The design itself was utterly unique. Measuring 35 feet overall, with a draft of 2’6” and a beam of 7’6”, the boat’s hull form, as Slocum described it, was “got from my recollections of Cape Ann dories and from a photo of a very elegant Japanese sampan which I had before me on the spot.” The rig consisted of three fully-battened junk sails. The cabin house was of bamboo and canvas. This slim, quite stylish craft, called by Slocum a canoe, was launched on May 13, 1888, the day on which Brazil emancipated all its slaves, and hence she was named Liberdade, which is Portuguese for “liberty.” Slocum himself never remarked upon it, but the term might have referred just as easily to him as to the slaves.

 

A new kind of sailing

After spending more than a month provisioning Liberdade and shaking her down in Paranagua Bay, Slocum and family struck out for home on June 24. They at once encountered challenging conditions, as there was a large breaking sea on the coast left over from a strong pampeiro gale.

Slocum, it seems, was not undaunted. “It required confidence and some courage to face the first storm in so small a bark, after having been years in large ships,” he later wrote in Voyage of the Liberdade, his account of the journey.
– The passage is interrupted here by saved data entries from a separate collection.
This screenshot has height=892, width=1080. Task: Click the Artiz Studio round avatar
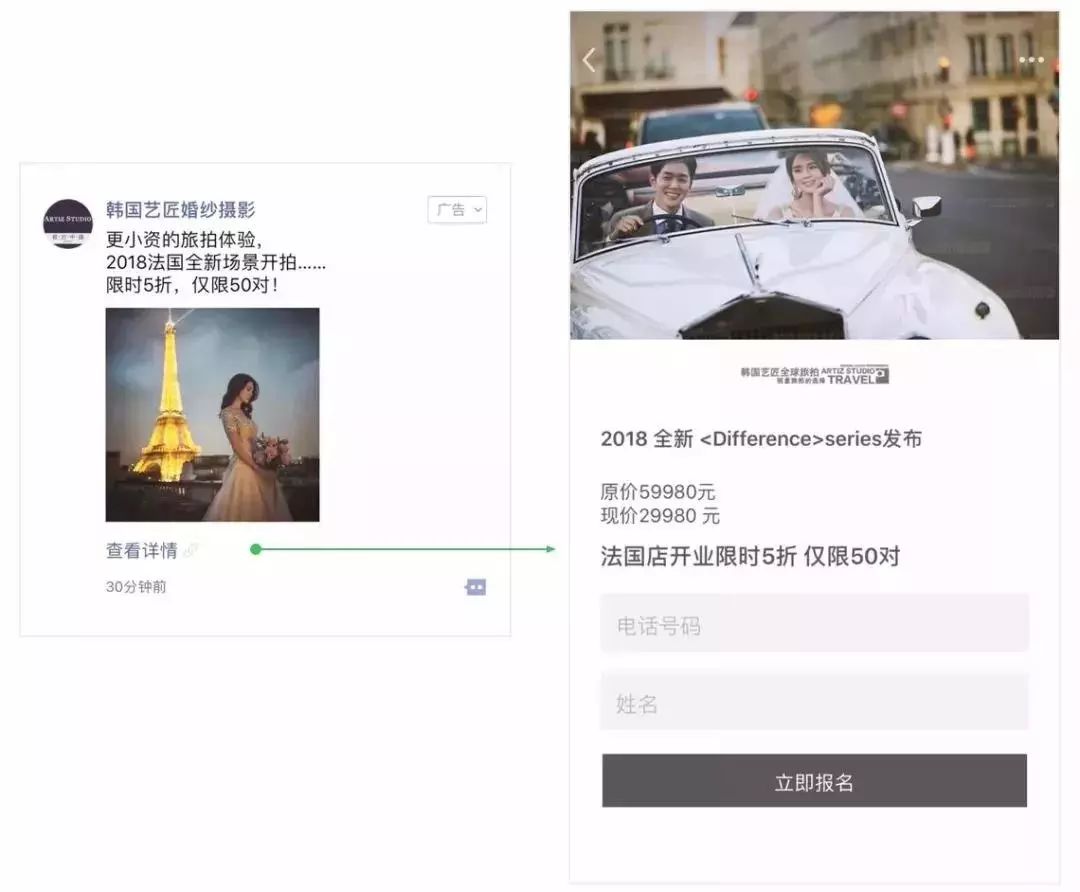[x=68, y=224]
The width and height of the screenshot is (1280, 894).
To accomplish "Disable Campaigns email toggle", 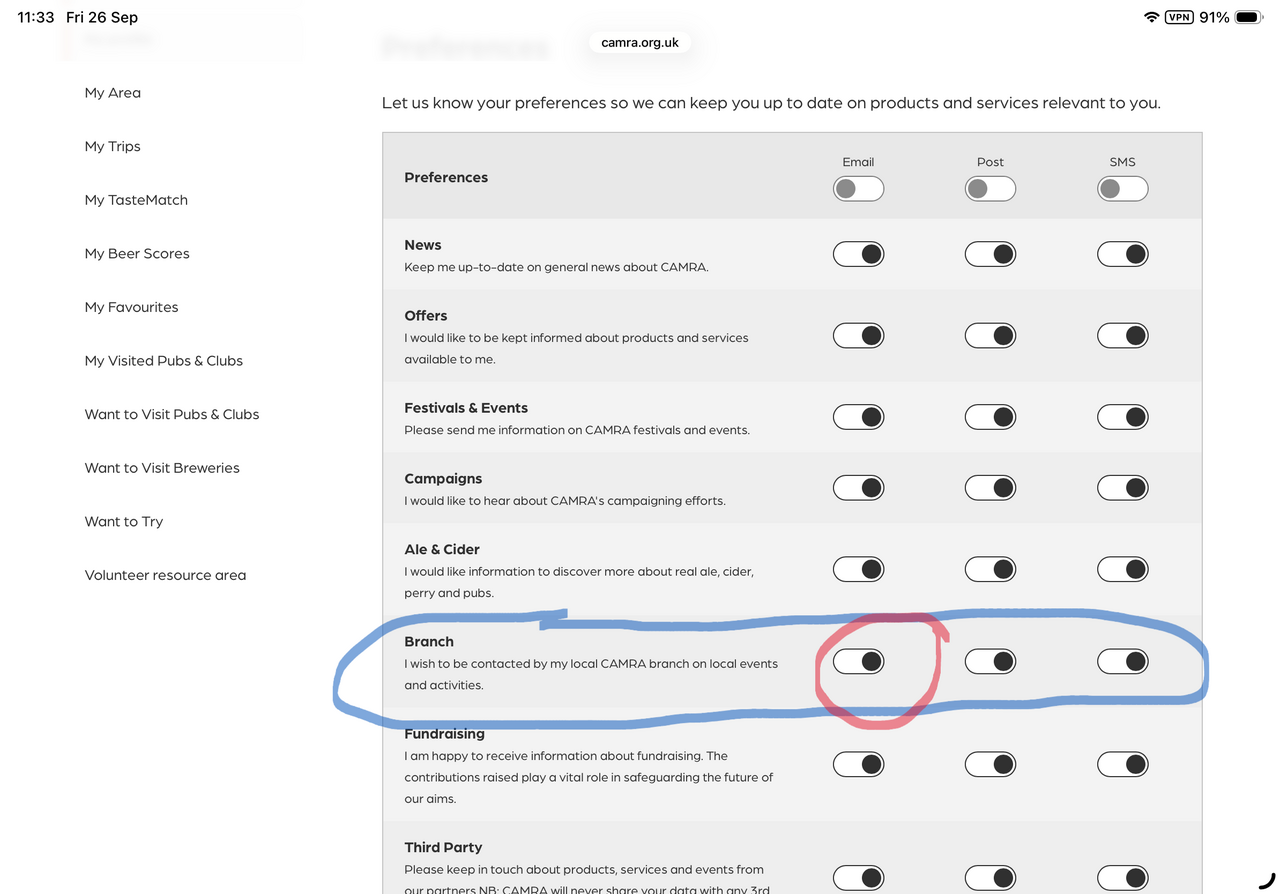I will [x=858, y=488].
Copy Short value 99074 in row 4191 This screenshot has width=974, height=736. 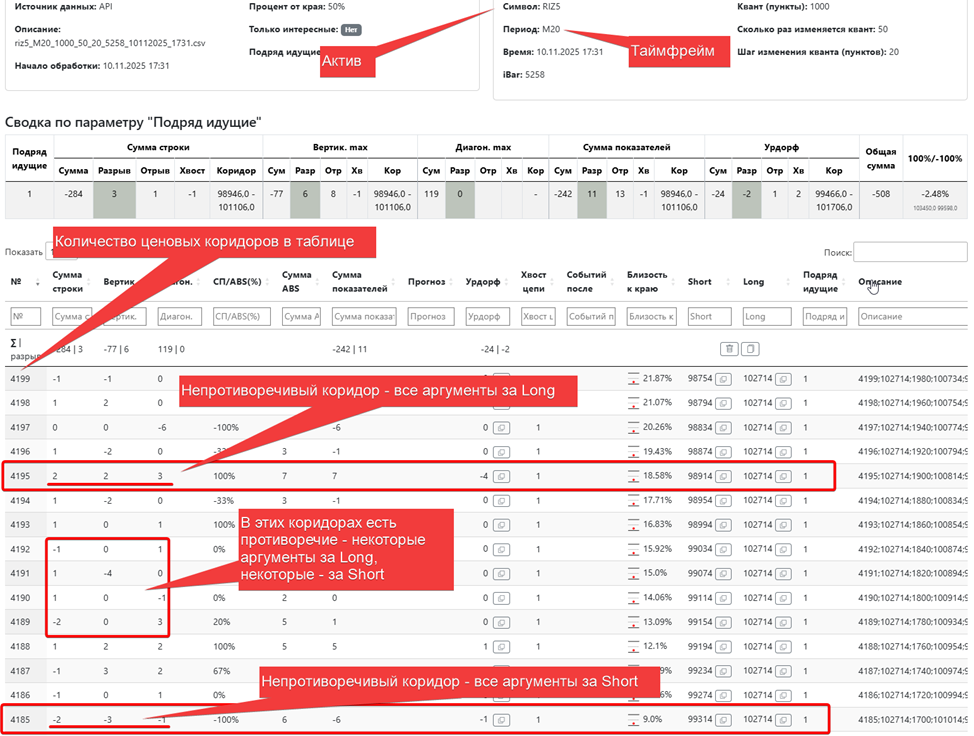(x=724, y=573)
But the boat behaved well, and Slocum quickly learned not only to trust her but to revel in handling her. “The old boating trick came back fresh to me,” he wrote, “the love of the thing gaining on me as the little ship stood out: and my crew with one voice said: ‘Go on.’”

Liberdade also proved suprisingly fast. On the very first leg of the journey, a jump up the coast from the Paranagua bar to Santos, she made good 150 miles in 24 hours. Soon afterwards she logged one 180-mile day, her very best effort of the voyage, and subsequently did better than 170 miles on at least one other occasion. The robustness of the boat’s construction was quickly confirmed, too, on the second leg, from Santos to Rio de Janeiro, when Slocum accepted the offer of a tow from a friend, Captain Baker, who ran the local mail steamer.

Hettie and young Garfield rode aboard the steamship, and Slocum and Victor stayed with Liberdade–Slocum tending the helm, while Victor crouched forward under a tarp with an axe, ready to cut the tow rope on an instant’s notice. Tearing along at 13 knots at the end of a 500-foot tether, Liberdade rode safely over a “high and dangerous” sea. In spite of the fact he ended up thoroughly drenched in oil that Captain Baker had cast on the water in an effort to quell the waves, Slocum pronounced this “the most exciting boat-ride of my life.” As he later explained it: “I was bound not to cut the line that towed us so well: and I knew Baker wouldn’t let it go, for it was his rope.”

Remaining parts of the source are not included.